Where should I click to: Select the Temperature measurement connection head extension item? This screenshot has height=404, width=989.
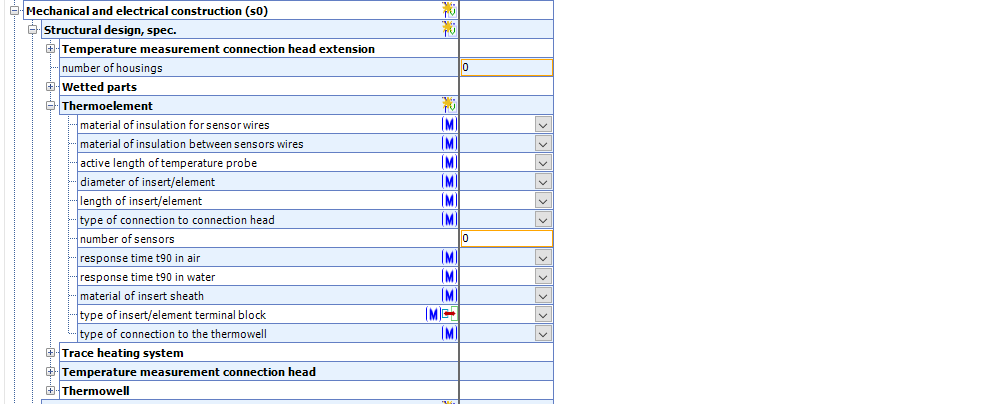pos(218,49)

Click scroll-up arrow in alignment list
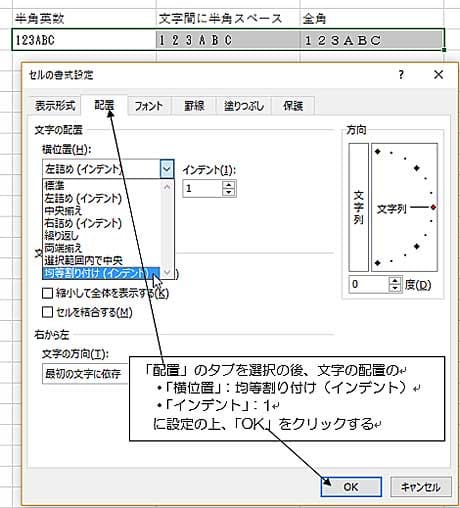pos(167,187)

■ ■ ■ ■ ■

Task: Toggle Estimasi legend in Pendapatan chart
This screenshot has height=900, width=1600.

■ ■ ■ ■ ■

▶ **Work item**
Could you return exactly the stretch of the data above that starts at the line with "Task: Toggle Estimasi" and ends at the line with "This screenshot has height=900, width=1600.", both lines included?

▶ **Written answer**
Task: Toggle Estimasi legend in Pendapatan chart
This screenshot has height=900, width=1600.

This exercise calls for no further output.